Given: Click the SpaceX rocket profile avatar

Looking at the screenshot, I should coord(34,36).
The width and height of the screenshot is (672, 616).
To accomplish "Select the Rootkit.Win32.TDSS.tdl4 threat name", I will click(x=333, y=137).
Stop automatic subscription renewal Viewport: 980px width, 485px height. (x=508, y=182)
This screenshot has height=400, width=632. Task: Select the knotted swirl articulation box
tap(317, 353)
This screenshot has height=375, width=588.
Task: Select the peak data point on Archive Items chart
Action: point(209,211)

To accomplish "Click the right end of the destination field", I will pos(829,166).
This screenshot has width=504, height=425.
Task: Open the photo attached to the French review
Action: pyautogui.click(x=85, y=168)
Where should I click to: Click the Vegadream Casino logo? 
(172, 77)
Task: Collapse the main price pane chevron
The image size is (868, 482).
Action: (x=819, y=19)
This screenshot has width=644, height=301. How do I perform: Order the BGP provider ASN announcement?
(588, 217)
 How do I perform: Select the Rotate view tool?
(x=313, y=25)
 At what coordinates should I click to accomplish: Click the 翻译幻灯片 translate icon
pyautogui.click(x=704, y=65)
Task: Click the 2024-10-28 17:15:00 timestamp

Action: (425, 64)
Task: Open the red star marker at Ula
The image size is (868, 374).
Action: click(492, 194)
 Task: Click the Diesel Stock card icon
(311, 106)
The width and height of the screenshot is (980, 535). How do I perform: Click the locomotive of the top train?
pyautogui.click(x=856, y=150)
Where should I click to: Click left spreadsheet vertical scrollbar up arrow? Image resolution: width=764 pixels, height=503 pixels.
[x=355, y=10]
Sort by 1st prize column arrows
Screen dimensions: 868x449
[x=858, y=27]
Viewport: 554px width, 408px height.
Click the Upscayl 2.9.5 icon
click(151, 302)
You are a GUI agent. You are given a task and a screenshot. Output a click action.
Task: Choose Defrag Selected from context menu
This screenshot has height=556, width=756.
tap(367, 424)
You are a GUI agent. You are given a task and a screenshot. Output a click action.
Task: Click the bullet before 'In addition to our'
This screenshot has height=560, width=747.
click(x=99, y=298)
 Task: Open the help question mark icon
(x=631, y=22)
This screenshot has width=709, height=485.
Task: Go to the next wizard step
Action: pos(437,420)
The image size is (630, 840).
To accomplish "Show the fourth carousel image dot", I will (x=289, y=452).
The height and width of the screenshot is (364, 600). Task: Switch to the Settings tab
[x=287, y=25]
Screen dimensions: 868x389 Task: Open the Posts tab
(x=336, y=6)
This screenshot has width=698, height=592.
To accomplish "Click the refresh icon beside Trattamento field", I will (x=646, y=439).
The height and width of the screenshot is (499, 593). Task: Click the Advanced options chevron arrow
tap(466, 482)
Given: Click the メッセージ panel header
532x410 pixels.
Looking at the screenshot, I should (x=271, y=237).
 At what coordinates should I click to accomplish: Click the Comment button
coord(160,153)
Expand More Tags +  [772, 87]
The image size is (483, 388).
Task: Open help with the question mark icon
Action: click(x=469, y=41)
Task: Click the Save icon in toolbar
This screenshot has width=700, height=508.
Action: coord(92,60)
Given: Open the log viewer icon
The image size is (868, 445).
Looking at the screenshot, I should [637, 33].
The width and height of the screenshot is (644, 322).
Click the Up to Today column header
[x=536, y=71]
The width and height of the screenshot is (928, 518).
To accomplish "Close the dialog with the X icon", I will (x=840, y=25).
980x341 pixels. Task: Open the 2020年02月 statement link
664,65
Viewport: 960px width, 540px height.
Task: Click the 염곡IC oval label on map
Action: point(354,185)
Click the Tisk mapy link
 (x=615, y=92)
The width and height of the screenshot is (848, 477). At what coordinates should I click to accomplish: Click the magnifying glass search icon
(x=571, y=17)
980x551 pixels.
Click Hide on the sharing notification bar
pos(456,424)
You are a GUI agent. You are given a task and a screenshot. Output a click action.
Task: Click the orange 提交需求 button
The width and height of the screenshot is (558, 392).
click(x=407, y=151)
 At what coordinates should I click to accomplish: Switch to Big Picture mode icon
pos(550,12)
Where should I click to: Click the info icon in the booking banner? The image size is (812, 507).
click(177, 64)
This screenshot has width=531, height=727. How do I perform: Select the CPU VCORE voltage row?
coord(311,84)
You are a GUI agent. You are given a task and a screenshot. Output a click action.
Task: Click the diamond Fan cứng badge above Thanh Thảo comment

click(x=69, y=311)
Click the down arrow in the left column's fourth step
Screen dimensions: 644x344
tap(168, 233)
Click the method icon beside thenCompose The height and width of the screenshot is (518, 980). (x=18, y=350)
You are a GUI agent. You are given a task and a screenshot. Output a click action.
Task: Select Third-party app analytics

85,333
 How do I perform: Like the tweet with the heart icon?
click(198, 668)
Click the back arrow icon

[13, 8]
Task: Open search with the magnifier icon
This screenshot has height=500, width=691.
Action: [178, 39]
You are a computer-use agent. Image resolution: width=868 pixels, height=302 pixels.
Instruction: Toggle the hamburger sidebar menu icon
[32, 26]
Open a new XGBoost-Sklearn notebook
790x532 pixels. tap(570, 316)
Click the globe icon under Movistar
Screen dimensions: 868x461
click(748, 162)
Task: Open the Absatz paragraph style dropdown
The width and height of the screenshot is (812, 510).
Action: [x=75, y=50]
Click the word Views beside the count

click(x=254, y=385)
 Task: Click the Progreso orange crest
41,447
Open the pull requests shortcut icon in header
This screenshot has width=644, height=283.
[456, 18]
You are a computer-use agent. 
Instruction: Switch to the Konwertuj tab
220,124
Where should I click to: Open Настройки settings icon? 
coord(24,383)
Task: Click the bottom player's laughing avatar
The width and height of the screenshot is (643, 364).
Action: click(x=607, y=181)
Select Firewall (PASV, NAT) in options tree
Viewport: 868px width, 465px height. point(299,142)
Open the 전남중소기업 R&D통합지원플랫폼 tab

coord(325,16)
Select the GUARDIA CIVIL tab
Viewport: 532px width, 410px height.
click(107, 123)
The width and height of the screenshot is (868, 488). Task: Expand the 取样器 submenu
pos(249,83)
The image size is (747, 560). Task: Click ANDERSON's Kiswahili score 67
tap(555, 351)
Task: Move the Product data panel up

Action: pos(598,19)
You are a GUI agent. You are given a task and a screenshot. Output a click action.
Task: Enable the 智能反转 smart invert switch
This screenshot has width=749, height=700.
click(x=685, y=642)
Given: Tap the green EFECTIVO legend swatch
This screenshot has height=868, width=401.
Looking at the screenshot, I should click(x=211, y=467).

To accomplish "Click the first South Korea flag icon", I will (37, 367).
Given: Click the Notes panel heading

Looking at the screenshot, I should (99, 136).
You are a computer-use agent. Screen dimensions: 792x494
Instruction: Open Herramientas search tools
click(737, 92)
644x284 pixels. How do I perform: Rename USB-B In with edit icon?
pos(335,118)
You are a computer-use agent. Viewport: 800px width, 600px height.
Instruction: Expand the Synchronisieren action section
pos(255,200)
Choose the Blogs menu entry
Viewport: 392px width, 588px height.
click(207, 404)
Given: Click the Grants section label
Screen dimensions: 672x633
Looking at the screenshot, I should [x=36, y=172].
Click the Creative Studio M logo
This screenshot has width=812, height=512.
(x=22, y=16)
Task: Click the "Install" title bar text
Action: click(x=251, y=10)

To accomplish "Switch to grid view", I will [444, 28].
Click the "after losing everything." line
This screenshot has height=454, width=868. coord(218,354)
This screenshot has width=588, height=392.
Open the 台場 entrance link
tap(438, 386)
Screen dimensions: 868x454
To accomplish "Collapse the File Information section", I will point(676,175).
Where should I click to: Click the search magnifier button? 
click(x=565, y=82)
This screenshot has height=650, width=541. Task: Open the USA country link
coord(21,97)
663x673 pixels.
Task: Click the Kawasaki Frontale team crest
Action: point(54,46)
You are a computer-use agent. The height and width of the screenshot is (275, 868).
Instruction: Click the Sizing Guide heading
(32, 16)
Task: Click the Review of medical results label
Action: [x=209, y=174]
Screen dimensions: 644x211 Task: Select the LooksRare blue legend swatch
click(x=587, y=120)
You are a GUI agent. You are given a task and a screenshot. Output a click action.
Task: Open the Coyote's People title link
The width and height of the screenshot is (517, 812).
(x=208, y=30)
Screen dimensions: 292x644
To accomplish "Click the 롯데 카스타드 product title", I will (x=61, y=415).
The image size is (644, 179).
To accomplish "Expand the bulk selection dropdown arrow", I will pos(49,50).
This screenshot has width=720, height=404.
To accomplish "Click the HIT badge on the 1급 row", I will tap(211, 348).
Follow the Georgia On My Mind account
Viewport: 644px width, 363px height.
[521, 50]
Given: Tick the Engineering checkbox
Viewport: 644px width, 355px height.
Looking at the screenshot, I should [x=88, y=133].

___

- _WHAT THE EXERCISE ASKS_: Return only the lines between the one holding "Open the 台場 entrance link" and the one holding "Screen dimensions: 292x644", inclusive, exactly as they appear above.

- _RESULT FOR THIS EXERCISE_:
Open the 台場 entrance link
tap(438, 386)
Screen dimensions: 868x454
To accomplish "Collapse the File Information section", I will point(676,175).
Where should I click to: Click the search magnifier button? 
click(x=565, y=82)
This screenshot has height=650, width=541. Task: Open the USA country link
coord(21,97)
663x673 pixels.
Task: Click the Kawasaki Frontale team crest
Action: point(54,46)
You are a computer-use agent. The height and width of the screenshot is (275, 868).
Instruction: Click the Sizing Guide heading
(32, 16)
Task: Click the Review of medical results label
Action: [x=209, y=174]
Screen dimensions: 644x211 Task: Select the LooksRare blue legend swatch
click(x=587, y=120)
You are a GUI agent. You are given a task and a screenshot. Output a click action.
Task: Open the Coyote's People title link
The width and height of the screenshot is (517, 812).
(x=208, y=30)
Screen dimensions: 292x644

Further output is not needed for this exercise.